More importantly, fewer scramble situations means Draymond Green is allowed to do what he does best as the main defensive anchor:
While the Warriors were able to wall off the rim and keep the Nets’ paint scoring down — 38 points, well below their season average of 48.7 — the Warriors themselves scored a season-high 72 paint points to exceed their season average of 46.9 by a country mile, despite the presence of a high-level rim deterrent in Claxton.
(Who, by the way, is third in terms of opponent rim field-goal percentage — among 52 players who have played in at least 30 games and defend a minimum of four shots at the rim per game.)
They ended the game attempting 45% of their total shots at the rim — 93rd percentile, per Cleaning The Glass (an improvement over their league-worst rim rate of 26.9% for the season).
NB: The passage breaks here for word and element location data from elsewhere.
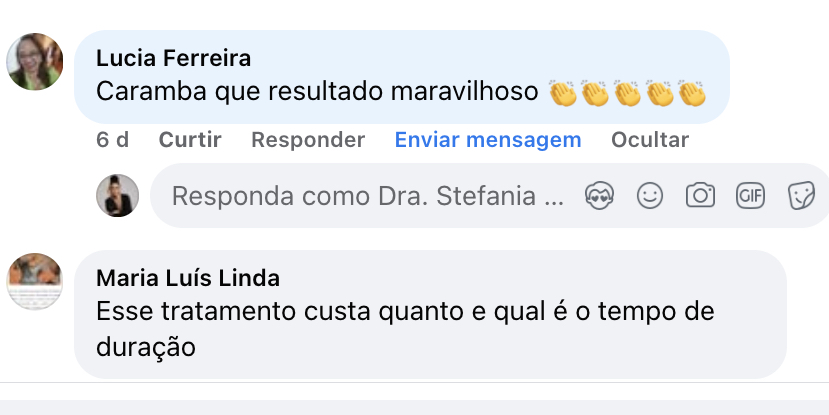Hide Lucia's comment using Ocultar

[650, 140]
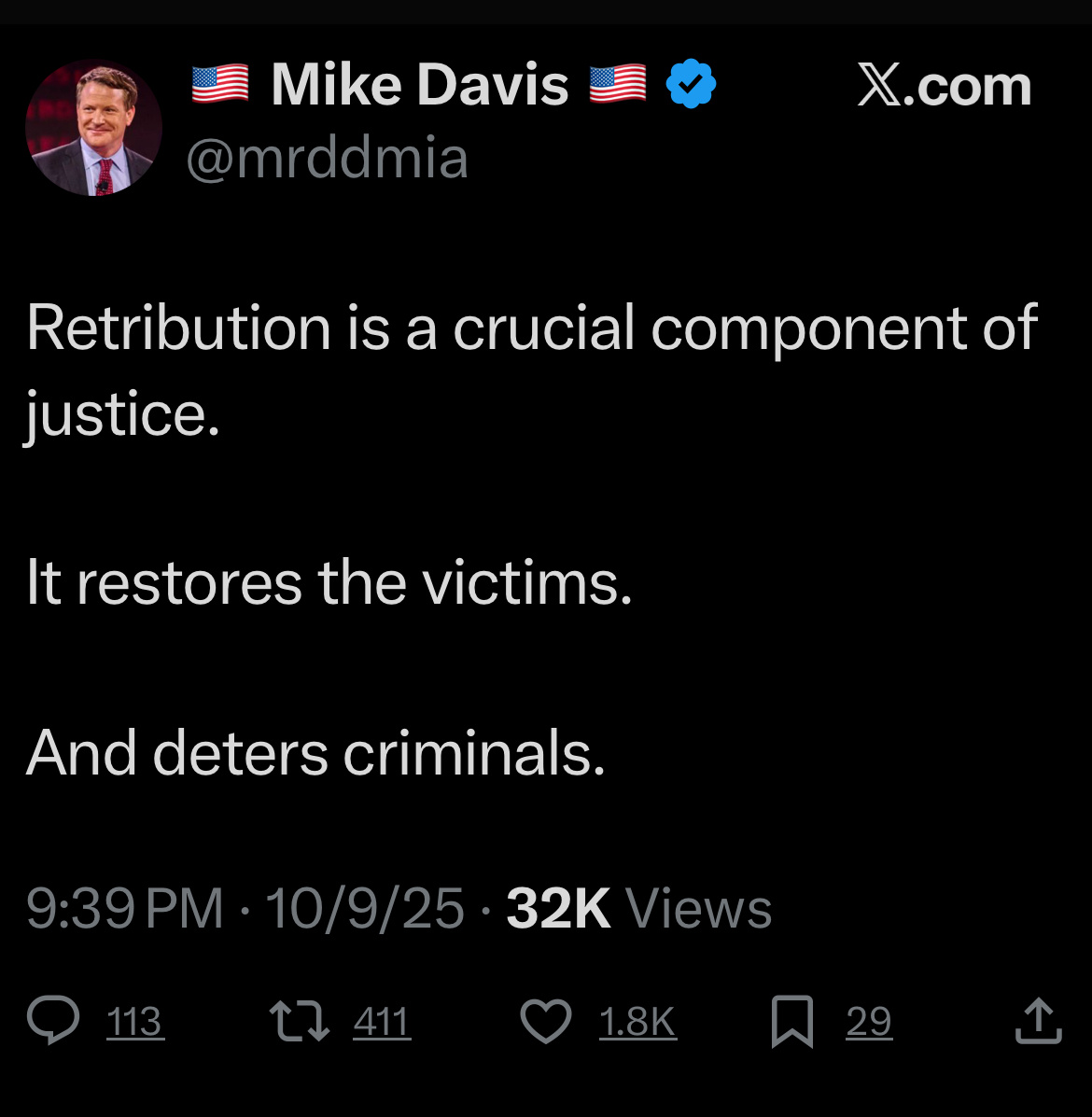Bookmark the post using the bookmark icon
Screen dimensions: 1092x1117
click(x=792, y=1021)
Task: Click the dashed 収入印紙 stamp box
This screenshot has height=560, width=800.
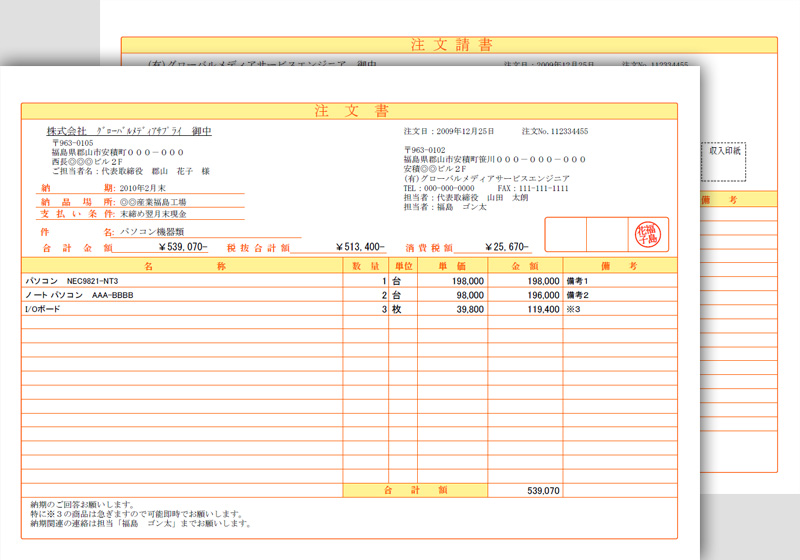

They were able to convert at a 28-of-39 clip (71.8% — 67th percentile).
The Warriors were able to find ways to draw Claxton away from the paint. One method was using the Nets’ decision to play Claxton up high and tight against “Delay” action (in which a big is handling the ball at the top of the arc in a 5-out alignment) against them:
The other method was using the Nets’ high comfort level with having Claxton switch ballscreens — understandable, given that Claxton is a highly capable switch big. But that means the rest of the Nets’ players must also be able to switch off-ball screening actions flawlessly, since they won’t have the luxury of having a rim protector on the backline.
A blown or missed switch means that Claxton won’t be in the paint to clean things up:
Claxton finished the night with seven blocks, so he was able to protect the rim on some level. But he largely didn’t get help from his teammates in terms of containment, and there was only so much shoring and cleaning up he could do to make up for the holes at the point of attack.
While the Nets did resort to switching at certain points, having Claxton at the backline made them relax at inopportune moments — such as on this possession:
“Head Tap” — a set for Kuminga to receive an inverted ballscreen from Steph Curry — allows him to get to the rim by blowing by Cam Johnson with no switch at the point of attack. Claxton attempts to block the dunk, but Kuminga beats him to the punch.
After the game, Kerr emphasized the importance of slipping and cutting to the rim, especially against a switching defense such as the Nets.
“Against a team that switches like that, you have to cut, you have to be around the basket, make sharp cuts, swing the ball, reversal... it was the pace of our cuts and the force of our cuts against that kind of switching defense, if you’re kind of jogging through stuff it’s really easy to just switch and stay in front. I thought the first five minutes of the second half really set a good tone. Our guys were much sharper and harder with their cuts.”